Architecture, Construction & Design Awards 2022
First Award | Interiors – Retail (Built)
Project Name: Far Eastern Department Store
Project Category: Interiors – Retail (Built)
Studio Name: Lead8
Design Team: Lead8 Design Team
Area: 87,500 sqm
Location: Zhubei, Taiwan, China
Photography Credits: Lead8
Other Credits: NA
The development is located in Zhubei Zhuangjing North Road, adjacent to the Hsinchu Science Park and near the high-speed railway station. The department store is spread over eight above-ground levels and two basement levels with a design that has taken inspiration from the importance of celebrating local culture, innovatively reimagining spaces using key values and elements of the Hakka culture.
Hakka culture is a dominant part of Hsinchu, with Hakka family groups accounting for around 84% of the total population. Adopting the Hakka architecture was a central component of the design.
The Tulou is a major inspiration within the development, symbolising a ‘roof over everyone’, protecting from rain and sun, and becoming a gathering place for the community. The designers looked to celebrate the metaphor and conceived a ceiling roof with LED screens to mimic an open sky above the Tulou structure and interiors.
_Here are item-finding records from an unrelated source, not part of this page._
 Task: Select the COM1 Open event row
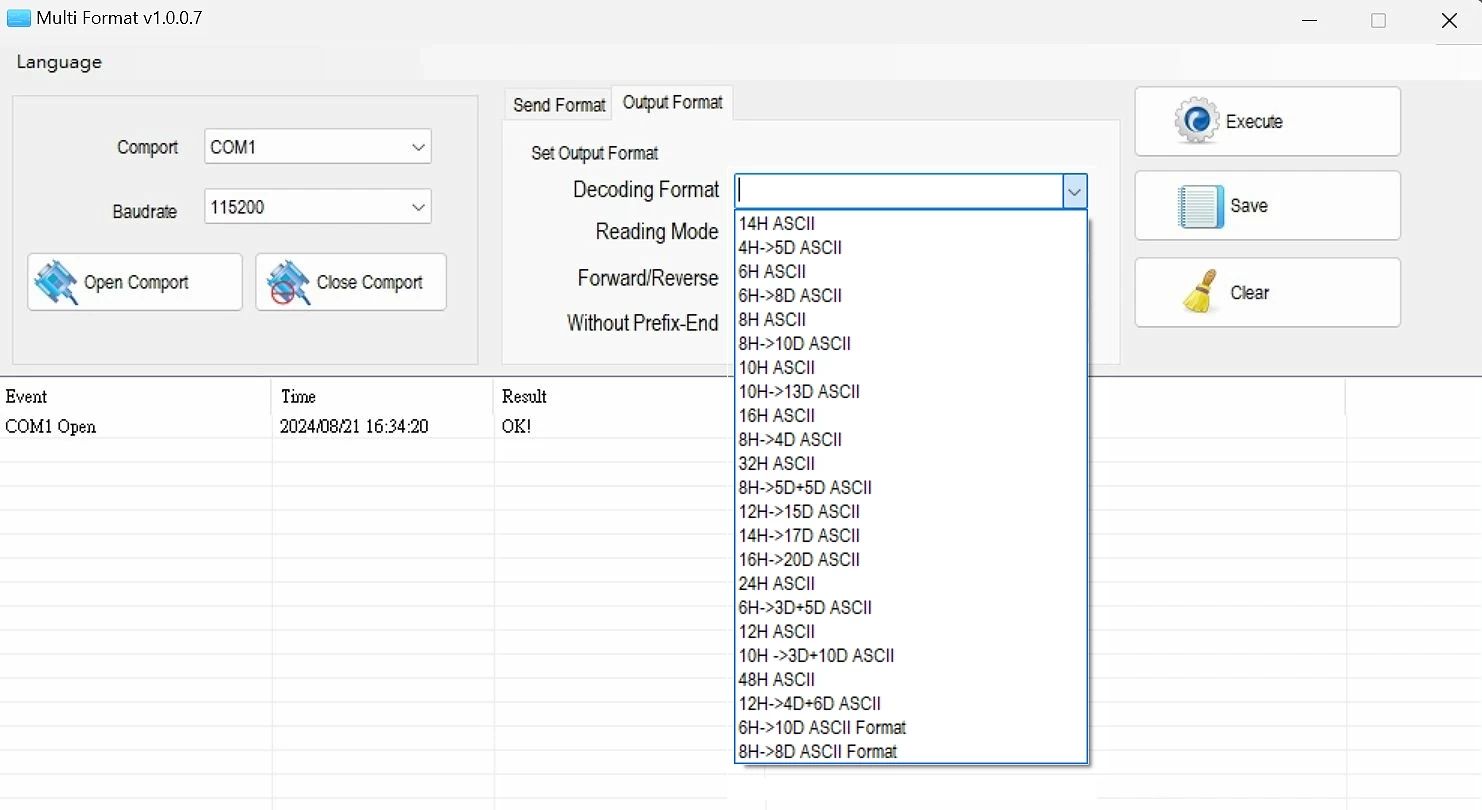click(51, 427)
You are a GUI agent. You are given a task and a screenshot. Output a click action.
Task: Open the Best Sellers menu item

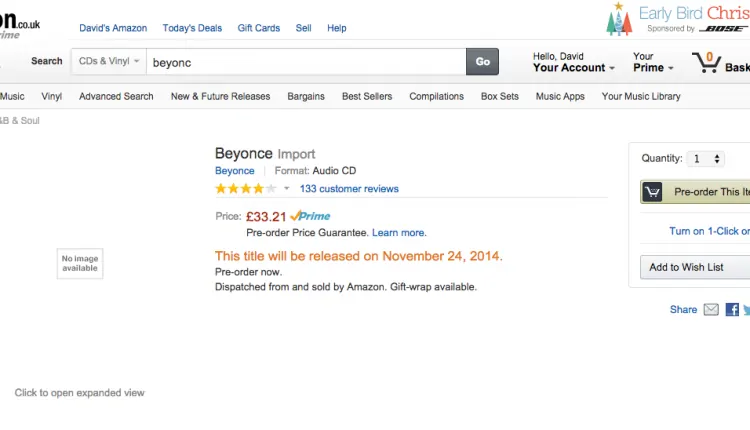tap(367, 97)
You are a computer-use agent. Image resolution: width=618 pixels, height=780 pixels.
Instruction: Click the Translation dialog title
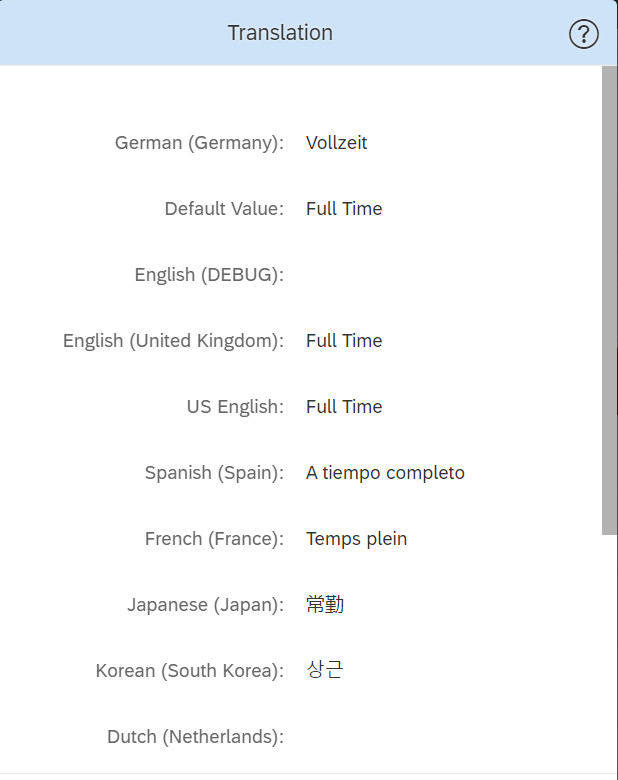coord(280,33)
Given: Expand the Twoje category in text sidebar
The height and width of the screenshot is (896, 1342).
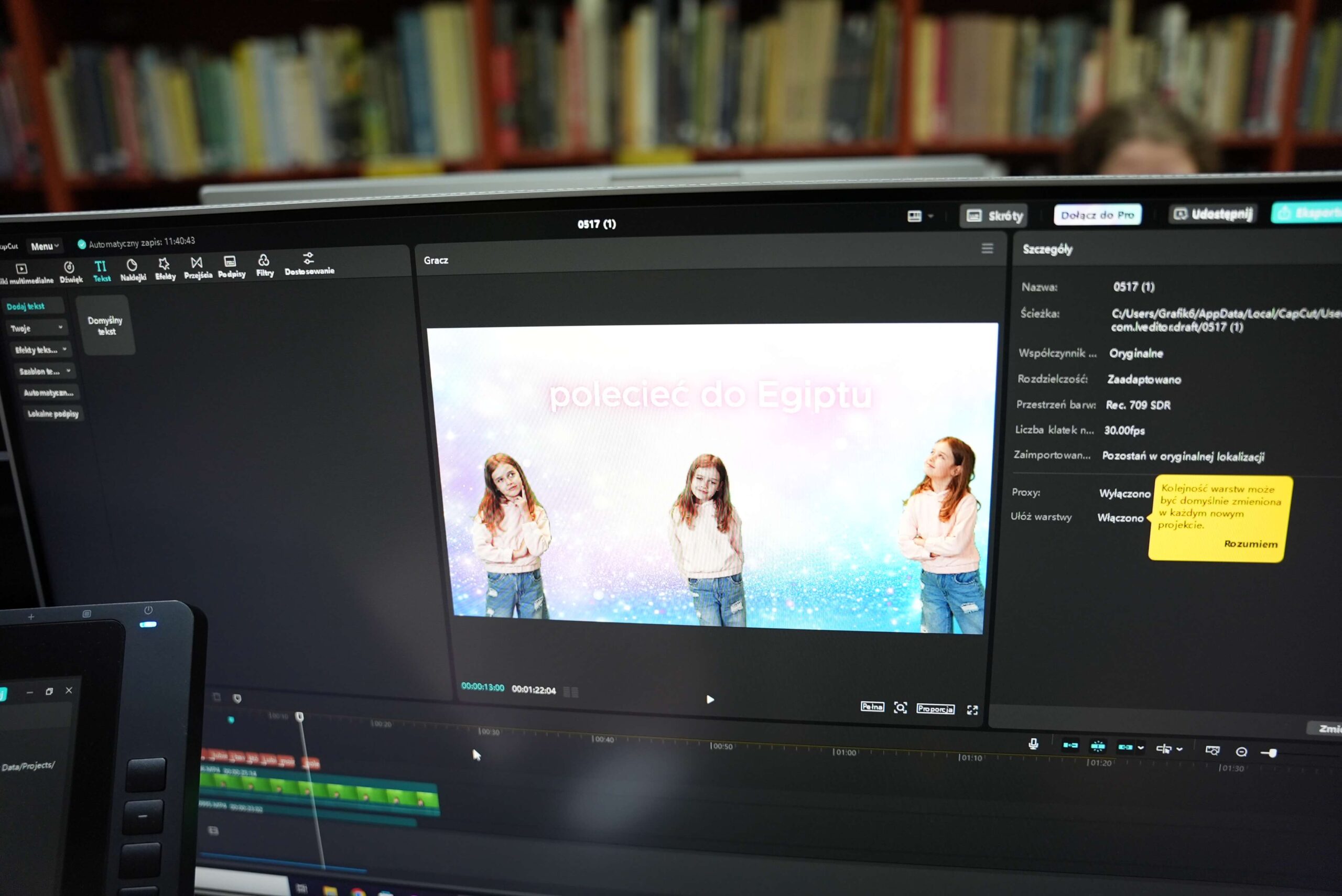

On the same top floor, a traditional ‘Hakka Old Street’ enlivens the interior atmosphere, with its characteristic red brick facades, replica wooden doors and windows, flower lanterns and flooring retaining the old charm of local restaurants and cafes. The design brings to life a scene of an ancient market. The reproduction of the ‘Hakka Ancient House’ immerses visitors in cultural history with the opportunity to walk through, dine, shop and dwell within the heritage experience.
Traditional bamboo weaving is a technique that has been passed down through generations in Hakka culture. As part of the interior design, the concept has been transposed into feature walls, column motifs and signage elements across the scheme.
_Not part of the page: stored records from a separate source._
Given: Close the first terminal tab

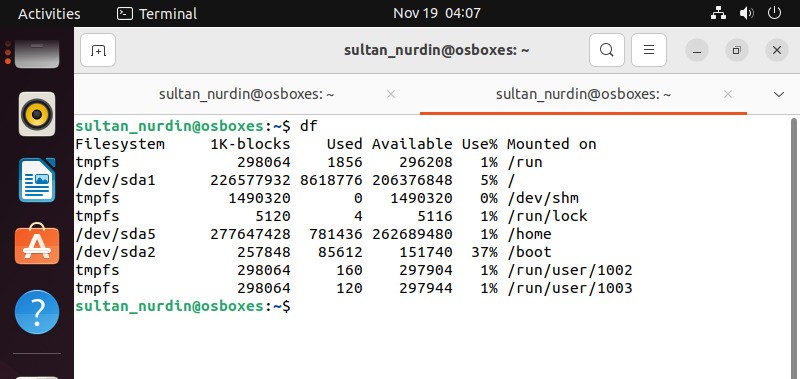Looking at the screenshot, I should 391,94.
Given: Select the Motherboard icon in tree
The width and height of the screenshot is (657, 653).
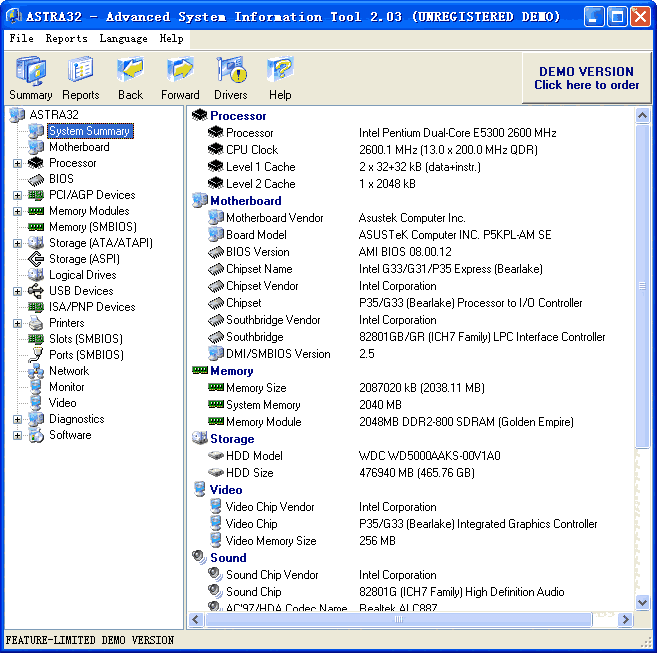Looking at the screenshot, I should [x=36, y=147].
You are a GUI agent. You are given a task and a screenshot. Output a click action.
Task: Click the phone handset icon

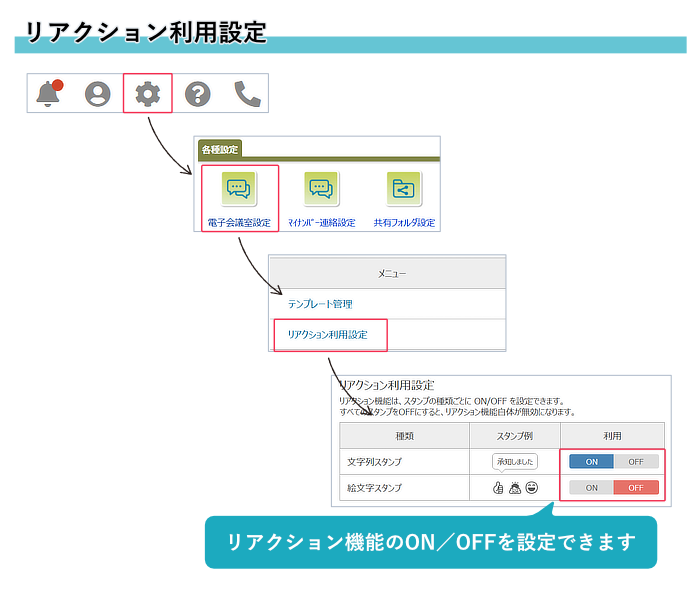point(247,94)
Tea culture also plays an important role in cultural terms. The interior material palette has been inspired by the Hakka teahouses and tea preparation rituals. Wood, tea colours, fragrance, and greenery are all used to express relaxing and intimate spaces for the basement food and beverage (F&B) areas.
This is the first time the design team delivering the interiors has extracted the traditional values of local culture to form the dominant design influence for a project. A major challenge was undertaking the detailed research, ensuring a comprehensive study of the local Hakka literature and history to faithfully present an authentic Hakka experience.
The concept has drawn appreciation from the client and has encouraged other tenants and brands to adopt and adapt their own styles to sit harmoniously within the design. This was also the case working alongside Japanese art master Shinji Ohmaki who collaborated with the design teams in delivering the ceiling artwork on the second level.
In addition to inheriting the local Hakka culture throughout the design, the development also makes efforts to be environmentally aware. The scheme has obtained the gold-level green building certification.
Overall, the department store goes beyond typical retail design to become one of the area’s most recognizable retail landmarks.